Weinman is twenty-years-old and there were alcoholic beverages available where she was sitting. Officers didn’t actually see her drink anything. Despite this; they approached her, asked her age, shoved a breathalyzer in her mouth, and then tried to cite her for having drinks on the beach.

She was understandably upset at this bully tactic used by officers to extort money from citizens. Apparently, she wouldn’t cooperate and when they tried to grab her, kicked one of the officers. The video of him hitting her repeatedly is the result.

The problems here are many but the root issue is why police officers were trying to cite Weinman in the first place. It’s largely about revenue. The part-time officers are bullies most certainly. They enjoy enforcing their will on people unable to fight back. They are worse than schoolyard bullies.
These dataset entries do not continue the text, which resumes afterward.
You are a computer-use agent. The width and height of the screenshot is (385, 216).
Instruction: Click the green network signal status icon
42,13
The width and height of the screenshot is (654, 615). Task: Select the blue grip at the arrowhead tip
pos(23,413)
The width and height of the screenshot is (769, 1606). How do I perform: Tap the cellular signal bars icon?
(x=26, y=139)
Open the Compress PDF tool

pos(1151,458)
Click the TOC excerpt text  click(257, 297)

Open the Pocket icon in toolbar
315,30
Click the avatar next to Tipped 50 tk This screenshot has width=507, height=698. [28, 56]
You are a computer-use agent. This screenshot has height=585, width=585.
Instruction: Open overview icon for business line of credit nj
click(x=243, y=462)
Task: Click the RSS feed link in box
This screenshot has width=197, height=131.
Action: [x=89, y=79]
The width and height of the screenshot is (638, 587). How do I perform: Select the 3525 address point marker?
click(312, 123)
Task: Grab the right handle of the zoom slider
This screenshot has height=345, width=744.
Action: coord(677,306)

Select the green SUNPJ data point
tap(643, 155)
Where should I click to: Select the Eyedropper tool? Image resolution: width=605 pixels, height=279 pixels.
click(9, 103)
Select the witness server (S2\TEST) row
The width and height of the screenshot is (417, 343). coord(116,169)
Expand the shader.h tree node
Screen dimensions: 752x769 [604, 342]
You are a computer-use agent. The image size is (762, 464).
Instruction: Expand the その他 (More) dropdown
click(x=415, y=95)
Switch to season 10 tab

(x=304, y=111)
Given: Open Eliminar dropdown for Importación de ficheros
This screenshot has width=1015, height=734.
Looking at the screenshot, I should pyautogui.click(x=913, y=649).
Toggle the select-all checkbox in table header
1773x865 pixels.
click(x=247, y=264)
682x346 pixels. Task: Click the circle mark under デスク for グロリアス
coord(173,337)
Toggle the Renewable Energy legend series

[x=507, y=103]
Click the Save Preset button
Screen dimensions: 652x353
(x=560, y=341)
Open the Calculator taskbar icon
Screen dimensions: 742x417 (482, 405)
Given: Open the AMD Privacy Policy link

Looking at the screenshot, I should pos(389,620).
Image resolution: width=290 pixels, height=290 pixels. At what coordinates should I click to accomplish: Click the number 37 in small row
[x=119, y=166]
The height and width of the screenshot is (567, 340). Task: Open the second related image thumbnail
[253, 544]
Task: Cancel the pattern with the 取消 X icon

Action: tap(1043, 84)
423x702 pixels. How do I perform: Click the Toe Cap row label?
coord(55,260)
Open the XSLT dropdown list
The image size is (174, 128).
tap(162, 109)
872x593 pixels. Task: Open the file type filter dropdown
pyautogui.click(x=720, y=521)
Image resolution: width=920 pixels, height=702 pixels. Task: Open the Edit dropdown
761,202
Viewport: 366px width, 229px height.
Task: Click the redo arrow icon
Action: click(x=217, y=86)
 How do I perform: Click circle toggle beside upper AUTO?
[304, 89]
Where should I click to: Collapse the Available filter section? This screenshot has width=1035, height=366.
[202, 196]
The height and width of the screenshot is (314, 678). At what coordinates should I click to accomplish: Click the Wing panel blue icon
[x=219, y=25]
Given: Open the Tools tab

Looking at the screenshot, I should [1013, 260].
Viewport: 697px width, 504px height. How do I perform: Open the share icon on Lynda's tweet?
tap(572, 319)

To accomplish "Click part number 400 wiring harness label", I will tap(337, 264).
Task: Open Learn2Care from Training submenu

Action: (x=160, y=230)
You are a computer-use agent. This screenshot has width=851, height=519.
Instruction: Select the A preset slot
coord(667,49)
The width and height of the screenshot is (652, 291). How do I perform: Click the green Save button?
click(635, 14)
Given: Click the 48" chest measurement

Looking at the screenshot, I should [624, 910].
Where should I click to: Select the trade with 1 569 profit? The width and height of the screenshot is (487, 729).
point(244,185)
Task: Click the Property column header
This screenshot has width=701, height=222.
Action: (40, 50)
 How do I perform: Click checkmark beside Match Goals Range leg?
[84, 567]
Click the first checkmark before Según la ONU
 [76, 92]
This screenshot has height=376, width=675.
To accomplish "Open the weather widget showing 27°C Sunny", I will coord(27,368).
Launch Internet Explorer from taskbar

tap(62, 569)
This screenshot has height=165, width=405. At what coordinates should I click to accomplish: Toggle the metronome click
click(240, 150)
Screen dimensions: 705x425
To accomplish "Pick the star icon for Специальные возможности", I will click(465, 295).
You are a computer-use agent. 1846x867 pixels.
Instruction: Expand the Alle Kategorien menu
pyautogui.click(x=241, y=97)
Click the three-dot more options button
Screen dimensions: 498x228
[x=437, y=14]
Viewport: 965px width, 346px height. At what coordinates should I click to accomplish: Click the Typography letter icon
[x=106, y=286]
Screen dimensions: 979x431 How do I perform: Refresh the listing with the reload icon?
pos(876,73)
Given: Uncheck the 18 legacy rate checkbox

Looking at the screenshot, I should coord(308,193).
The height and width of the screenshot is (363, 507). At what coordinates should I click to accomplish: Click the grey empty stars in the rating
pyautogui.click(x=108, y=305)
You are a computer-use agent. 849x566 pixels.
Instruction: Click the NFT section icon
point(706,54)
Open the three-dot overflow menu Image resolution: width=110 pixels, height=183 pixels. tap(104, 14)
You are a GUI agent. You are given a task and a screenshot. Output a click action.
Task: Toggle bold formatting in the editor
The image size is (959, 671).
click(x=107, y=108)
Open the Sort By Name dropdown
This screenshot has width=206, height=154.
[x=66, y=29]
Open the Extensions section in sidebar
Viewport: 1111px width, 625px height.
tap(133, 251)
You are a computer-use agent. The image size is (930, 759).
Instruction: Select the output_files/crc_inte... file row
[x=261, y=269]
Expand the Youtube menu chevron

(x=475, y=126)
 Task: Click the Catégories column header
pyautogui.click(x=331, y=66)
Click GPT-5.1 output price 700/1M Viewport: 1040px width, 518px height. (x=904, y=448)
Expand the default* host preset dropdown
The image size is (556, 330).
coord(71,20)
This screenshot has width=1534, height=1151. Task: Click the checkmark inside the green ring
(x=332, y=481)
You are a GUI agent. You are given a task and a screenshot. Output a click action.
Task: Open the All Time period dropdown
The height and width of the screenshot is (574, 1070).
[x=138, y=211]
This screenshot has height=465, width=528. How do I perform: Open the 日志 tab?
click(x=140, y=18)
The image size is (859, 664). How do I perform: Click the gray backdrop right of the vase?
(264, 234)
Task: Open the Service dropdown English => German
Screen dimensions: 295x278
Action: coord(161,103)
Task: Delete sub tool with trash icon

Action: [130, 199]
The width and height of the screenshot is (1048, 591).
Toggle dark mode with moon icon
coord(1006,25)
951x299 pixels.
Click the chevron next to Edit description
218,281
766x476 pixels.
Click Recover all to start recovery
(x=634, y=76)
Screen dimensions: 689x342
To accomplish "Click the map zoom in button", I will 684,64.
That fact is not the focus of this blog. What I’d like to try and convince people is these inane laws are driving a horrible wedge between law enforcement and the community they are supposed to be serving.

Who was in danger from Weinman having an alcoholic beverage near her? She clearly wasn’t drinking. We can be sure the breathalyzer came back negative, otherwise they would have ticketed her for underage drinking rather than simply having alcohol nearby.

The regulation itself is the problem and that is the case with so many laws. They are not designed to make us safer but simply to extract money from us. Most traffic laws are of the same ilk. Changing lanes without signaling, failing to come to a complete stop, running a red light at two in the morning when there is no traffic around.

Stupid laws of this nature give bully officers the opportunity to act out on their pseudo-sexual fantasies of dominating other people. If you don’t think the officers in question enjoy forcing other people to follow orders, you are sadly mistaken. There are plenty of wonderful officers out there who don’t try to enforce this nonsense. They are being slowly destroyed by their fellows.

The breakdown of trust between police and citizens results in terrible tragedies for all parties. The police are afraid, citizens are afraid. I belong to a number of Libertarian groups in which Anarchists make their feelings known. Well-armed and violence leaning anarchists. Police are enemy number one in their crosshairs, I don’t use that word lightly. We see this attitude growing in alt-right organizations as well.

The more trust breaks down the more society itself is harmed. What’s the solution? It’s certainly complex and there are many issues. Still, it is bad laws that drive a lot of it. The War on Drugs, the age restriction on alcohol and cigarette consumption, an absolute myriad of traffic laws. All of these things done supposedly for our safety but in reality, just revenue streams.

This leads us to the first step in solving this issue. Remove as many of the moronic laws as possible. This gives police less reason and fewer opportunities to harass and anger citizens. This in turn leads to better relations between the community and the law-enforcement arm of our government.

Our politicians have largely spent our municipalities and our states into bankruptcy. They can’t afford to pay teachers and need more revenue. How do they get it? By stealing from Emily Weinman.